$x^4 -10x^2 +1 $ is irreducible over $\mathbb Q$
Adding a method using the roots that you found directly (I deleted my other answer, and relocated it to the companion thread because it properly belongs there, but is misplaced here).
You have correctly identified that the zeros of $$ p(x)=x^4-10x^2+1 $$ are $x_1=\sqrt2+\sqrt3$, $x_2=\sqrt2-\sqrt3$, $x_3=-\sqrt2+\sqrt3$ and $x_4=-\sqrt2-\sqrt3$. Therefore over the reals we have the factorization $$ p(x)=(x-x_1)(x-x_2)(x-x_3)(x-x_4). $$
Others have already explained to you why it is not sufficient to check that none of the roots are rational - namely that the polynomial could still have quadratic factors with rational coefficients. But, we can take advantage of the list of zeros to exclude that possibility as well.

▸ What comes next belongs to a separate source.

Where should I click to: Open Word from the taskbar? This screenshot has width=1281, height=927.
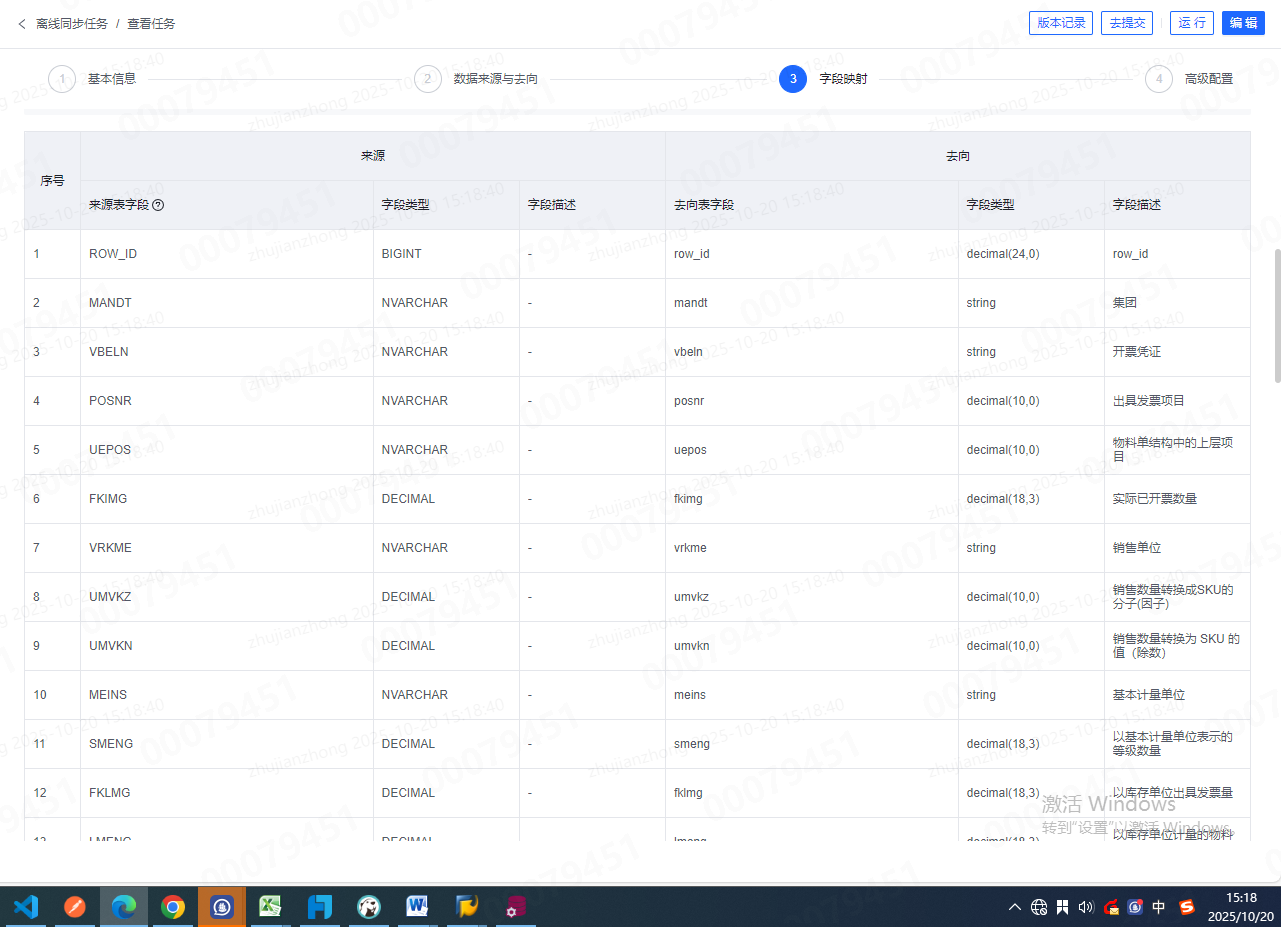point(417,907)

If $p(x)=f(x)g(x)$ were a factorization as a product of two quadratics with rational coefficients, then $x_1$ must be a zero of one of the factors. Without loss of generality we can assume that $f(x_1)=0$. This means that the other zero of $f(x)$ must be either $x_2,x_3$ or $x_4$. But we can check that none of $$ \begin{aligned} (x-x_1)(x-x_2)&=(x-\sqrt2)^2-(\sqrt3)^2=x^2-2\sqrt2x-1\\ (x-x_1)(x-x_3)&=(x-\sqrt3)^2-(\sqrt2)^2=x^2-2\sqrt3x+1\\ (x-x_1)(x-x_4)&=x^2-(\sqrt2+\sqrt3)^2=x^2-5-2\sqrt6 \end{aligned} $$ have rational coefficients. Therefore $p(x)$ has no quadratic factors with rational coefficients, and hence must be irreducible.
$(x^2+1)(x^2+2)$ has no rational roots, but is clearly reducible over $\mathbb{Q}[x]$, so your method is incorrect. In general the factors of a reducible polynomial may not be linear, so it may be reducible without having roots in the base field.

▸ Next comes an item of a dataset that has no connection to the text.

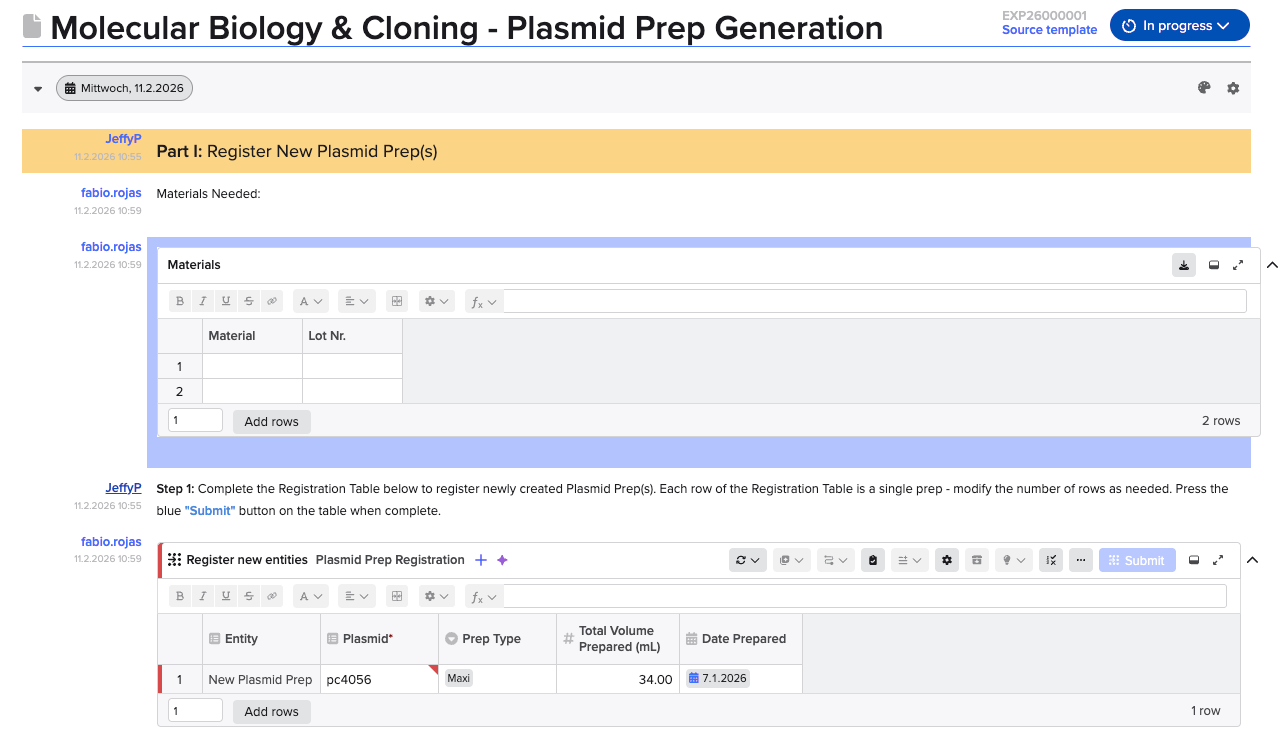
Task: Click the Submit button on the registration table
Action: pyautogui.click(x=1135, y=560)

It is not true that if a polynomial of the form $x^4 + b x^2 + c \in \Bbb Q[x]$ is a product of two quadratics in $\Bbb Q[x]$ then the quadratics have the form $x^2 + a$. Consider, for example, $$x^4 + x^2 + 1 = (x^2 + x + 1)(x^2 - x + 1).$$ (These quadratics both have negative discriminant and so are irreducible, so this is the only factorization into [monic] quadratics.) It is true, however, that since any polynomial of the above form is even, if it is a product of two quadratics, there is a factorization of the form $$(x^2 + a x + b)(x^2 - a x + b).$$ In the case of $$f(x) := x^4 - 10x^2 + 1$$ expanding and solving for $a, b$ quickly leads to a contradiction.
Note that by the Rational Root Theorem, any rational root of $f(x)$ is either $\pm 1$, but neither of these are roots, so $f(x)$ has no linear factors, and hence it is irreducible.
Note, by the way, that the irrationality of all of the roots of a polynomial does not imply that the polynomial is irreducible, at least for polynomials of degree $\geq 4$. Consider the simple case $(x^2 - 2)^2$, which is visibly reducible but only has (irrational) roots $\pm \sqrt{2}$.